Liberon Bison Wax Medium Oak 500 ml

The Liberon wax works great over the Caromal Colours paints that we carry,  and Ill occasionally  use it over our medium to dark color  chalk/clay paints when a more intense aged effect is desired.
It’s when I want to ‘dirty’ up the color.  It will have a stronger effect than the APC Dark,  it dries SUPER fast and polishes up to a really nice sheen.
I used it to seal and age this Cece Caldwell Michigan Pine hutch
I could have aged this with the Cece Dark Aging Cream, its easy enough to control over the dark colors and the Michigan Pine is dark, but it takes a really long time to dry,  and I  find it doesn’t buff to as nice a sheen as their Clear Wax version.
Instead, using the Liberon Medium Oak Wax,  I scrubbed it on quick, wiped the excess off, and by time  I was done with the piece it was already drying enough to buff.  It polished to this sheen with a simple cotton rag, I can’t imagine what it would have done with the buffing drill brush!

» Stored data:
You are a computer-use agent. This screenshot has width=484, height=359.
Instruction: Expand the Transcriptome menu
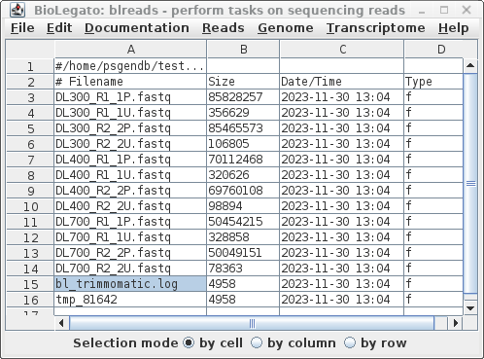tap(375, 28)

» Task set:
1. Answer these about the wax review:
(a) Which brand's Michigan Pine paint was on the hutch that was sealed and aged?
(b) What did the writer use to polish the hutch to its sheen?
(c) What drawback of the Cece Dark Aging Cream does the writer give about drying?
2. Quote the part of the wax review starting at "It’s when I" and ending at "really nice sheen.".
Base your answers on the wax review alone, not on the material.

» Outputs for the tasks:
1.
(a) Cece Caldwell
(b) A simple cotton rag
(c) It takes a really long time to dry.

2.
It’s when I want to ‘dirty’ up the color.  It will have a stronger effect than the APC Dark,  it dries SUPER fast and polishes up to a really nice sheen.